According to a press release issued by the House’s Special Committee on China Issues on Friday, Chairman Moolenaar warned that this AI chip could help Chinese companies dominate the global AI market, thereby weakening US technological superiority.
“The Commerce Department’s decision to ban H20 was the right one, and now we must hold our ground,” he wrote. “We cannot allow the CCP to use American chips to train AI models, strengthen military capabilities, censor speech, and undermine US innovation.”
Nvidia announced earlier this week that it has been given approval to resume exporting the H20 chip to China. The chip was originally designed as a “compliant product” to comply with restrictions imposed by the Biden administration, but the Trump administration still fully banned the export of H20 in April of this year citing national security reasons. This ban had bipartisan support, and Chairman Moolenaar had already called for the government to explain the situation on Monday.
After his public criticism on Friday, Nvidia’s stock price began to fall according to Reuters. The company has not commented on this issue, and the Commerce Department has not yet responded.
Commerce Secretary Lutnick stated on Tuesday that resuming the export of H20 is part of negotiations for rare earth and magnet supplies between the US and China.
Despite the redesign of H20 to avoid the ban, it remains competitive in the “inference stage” of AI – which is the core stage where AI models produce final responses and are put into practical use. This stage is becoming a major player in the AI chip market, and H20 also has the potential for use in supercomputers.

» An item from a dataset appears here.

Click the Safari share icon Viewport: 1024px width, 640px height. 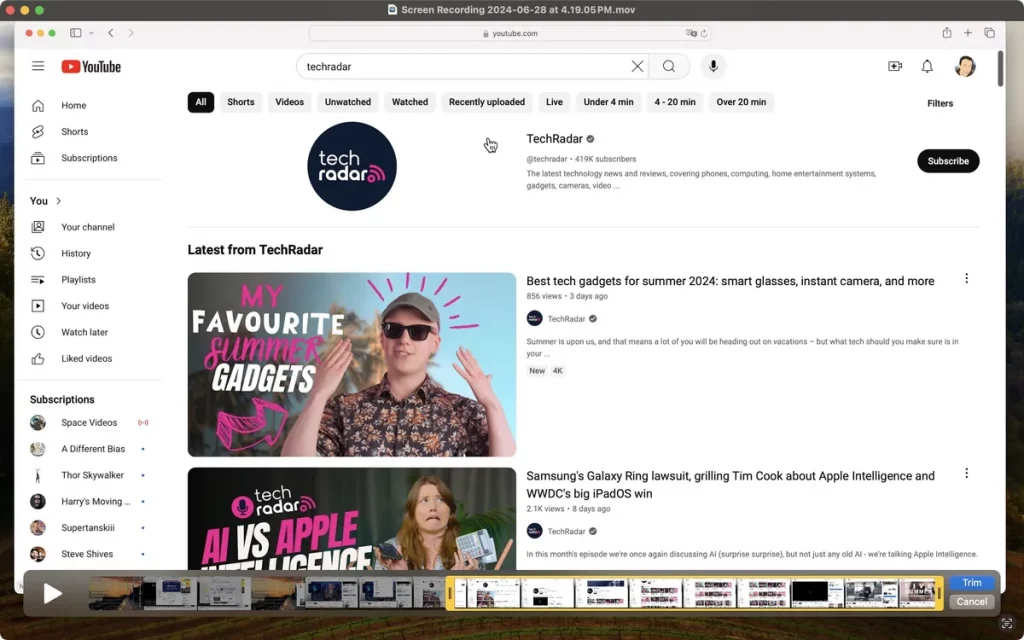(x=946, y=33)
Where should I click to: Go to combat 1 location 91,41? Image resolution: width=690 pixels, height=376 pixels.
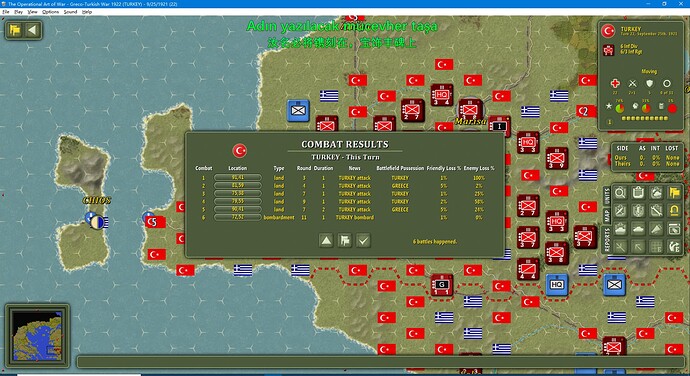(x=238, y=177)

According to a report from the House Committee on China in April, Chinese AI company DeepSeek has been using H20 to train its new generation models that have garnered global attention. Moolenaar added that companies like Tencent have also started using it, and there are increasing signs that Chinese AI companies are using H20 to build supercomputing systems, raising concerns about violating the US Supercomputer End Use Rule.

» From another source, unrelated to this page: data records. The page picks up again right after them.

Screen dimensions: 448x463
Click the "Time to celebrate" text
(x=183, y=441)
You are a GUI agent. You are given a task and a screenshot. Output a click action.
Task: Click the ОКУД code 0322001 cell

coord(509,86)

He also dismissed the comparisons between H20 and high-end American chips, pointing out that such comparisons overlook the real strategic risks.
Under the new policy, the export of H20 still requires approval from the US side. Nvidia stated it has received verbal assurances from the government for certification and is preparing to begin shipments.
Moolenaar requested the Commerce Department to brief before August 8 on how they plan to review export license applications for H20 and similar products, expected export quantities, and recipients.
“The overall performance of H20 far surpasses products that can currently be mass-produced by Chinese chip manufacturers like Huawei, significantly advancing China’s AI development,” he emphasized in the letter. “If the US truly wants to lead the world in AI, it must hold onto its own advantages rather than hand them over. The world should adopt American AI, not models trained by (communist) China using American technology.”